La mafia esiste in Abruzzo, ma questa verità non piace a nessuno. Non piace ai politici e nemmeno alla società. “Non si crede che la mafia possa infiltrarsi nelle realtà tranquille”, ha detto Antonietta Picardi. Invece siamo di fronte ad “una presenza non occasionale ma strutturale”, ha tenuto a precisare Lumia.

Il libro non descrive solo attraverso quali forme il fenomeno mafioso si manifesta sul territorio, ma anche quali sono le regioni per cui questa sorta di pestilenza ha colpito anche l’Abruzzo. La spiegazione più limpida la fornisce Notaristefano. “Le mafie in Abruzzo hanno trovato terreno di coltura nella mala politica, nella corruzione trasversale di oltre vent’anni” – ha spiegato il giornalista. “Tale situazione consente al mafioso ‘ndranghetista di fare accordi con la politica che non aspetta altro”. La classe dirigente descritta non sarebbe mai cambiata nel territorio abruzzese, perché  tuttora essa “sul rapporto legalità e sviluppo non è preparata”, ha denunciato Lumia.
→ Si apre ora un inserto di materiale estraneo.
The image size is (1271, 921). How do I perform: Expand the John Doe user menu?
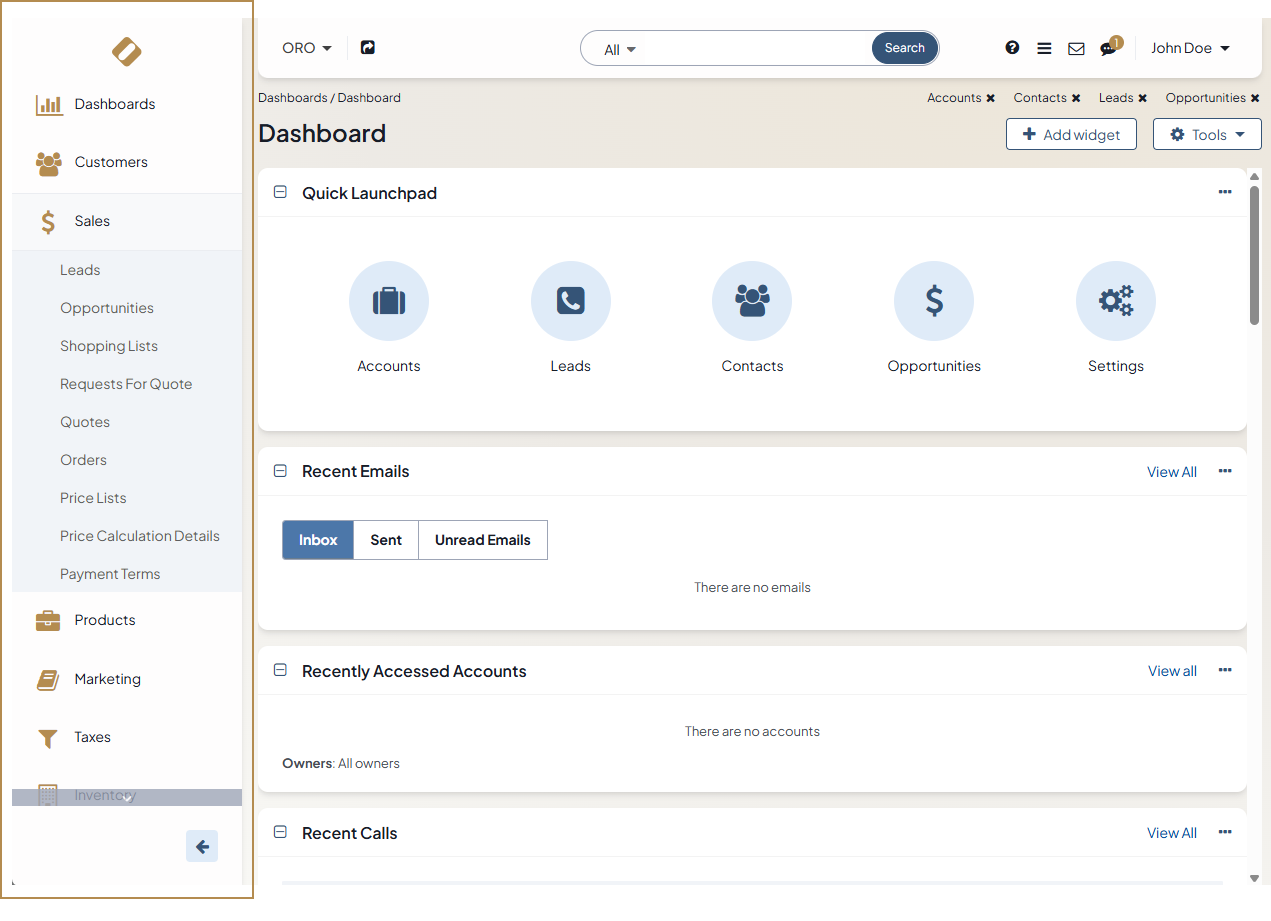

Con il terremoto la classe dirigente ha perso la forza per portare avanti una militanza antimafiosa. “Stordita e sconvolta com’è la classe dirigente rischia di incorrere ancora una volta nell’errore della sottovalutazione”. “Nemmeno la società civile è attrezzata ad affrontare questi fenomeni” – ha detto Angelo Venti, Giornalista, referente di ‘Libera’, L’Aquila – “Non la chiamano mafia perché non spara?”. Il dato fondamentale che è emerso è, infatti, una negazione del problema da parte di tutti, che il terremoto ha semplicemente mostratocon maggiore chiarezza.
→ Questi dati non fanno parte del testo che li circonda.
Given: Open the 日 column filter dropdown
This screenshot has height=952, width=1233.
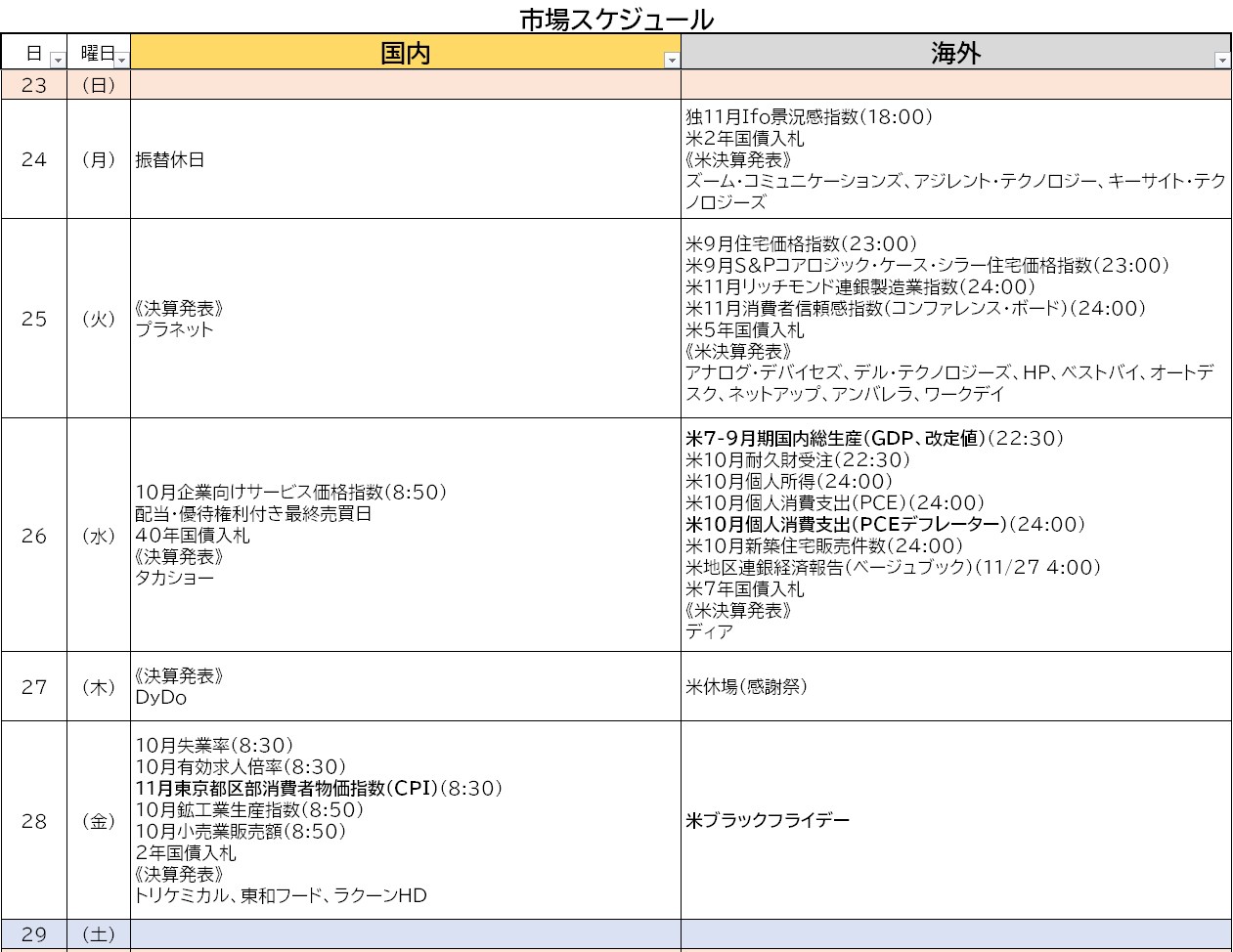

Il terremoto, infatti, “ha messo a nudo cos’è l’Italia e cos’è l’Abruzzo nel bene e nel male”, ha detto Lumia. Il terremoto “ha anche moltiplicato la presenza delle organizzazioni mafiose che già c’erano. Le organizzazioni mafiose che esistono in Italia sono arrivate tutte in Abruzzo”. Nella nostra Regione, quindi, non ci sarebbero le imprese della mafia ma le filiali, legate alla impresa madre da “una rete di relazioni con politici, imprenditori e tecnici, costruita nel pre-terremoto”, ma divenuta particolarmente appetibile nel post-terremoto. La rete funziona soprattutto attraverso il traffico degli stupefacenti, la prostituzione, il gioco d’azzardo e il riciclaggio, di cui è una sentinella d’allarme “la sproporzione fra numero di abitanti e supermercati spesso luoghi di riciclaggio”, ha spiegato Venti.
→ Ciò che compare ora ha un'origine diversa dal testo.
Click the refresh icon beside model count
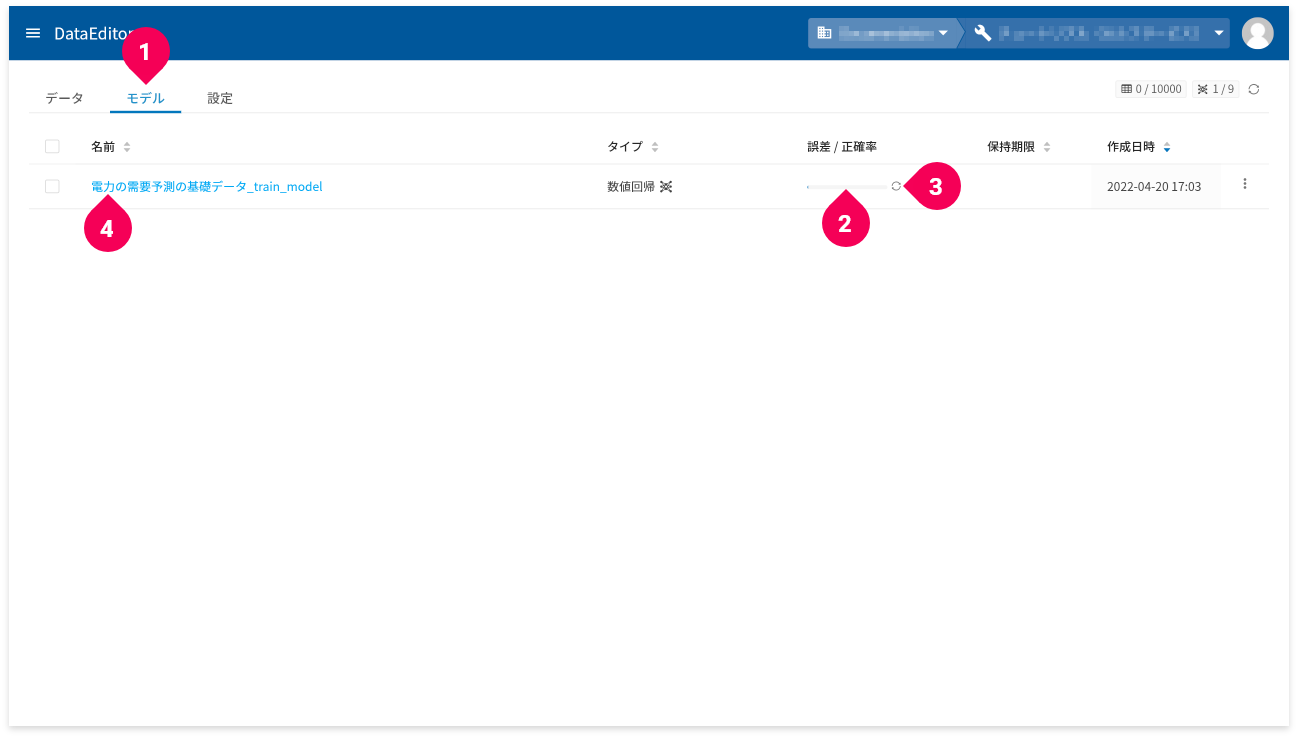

“L’Italia ha la migliore legislazione antimafia”, ha riconosciuto Notaristefano. Tuttavia, nonostante sia fondamentale il controllo fatto da forze dell’ordine e magistratura, è necessario “creare una rete di associazioni e individui che formino un’unica struttura antimafia”, ha detto Venti. L’opinione condivisa da tutti è che non si può demandare solo alle Istituzioni un lavoro di controllo del territorio e della condotta antimafiosa che dev’essere l’imperativo categorico di ogni cittadino italiano.

In Abruzzo, in un territorio in cui la mafia ancora non spara, l’attenzione deve rimanere alta soprattutto all’indomani del terremoto. “Noi non vi abbandoneremo mai. Noi torneremo e quello che c’è da fare lo faremo” – ha detto Notaristefano – “Bisogna rimanere uniti, di fronte alla strategia disgregatrice del progetto C.A.S.E, perché per noi dire ‘Ammazzateci tutti’ (slogan antimafioso, ndr) è come dire ‘Siamo tutti aquilani’”.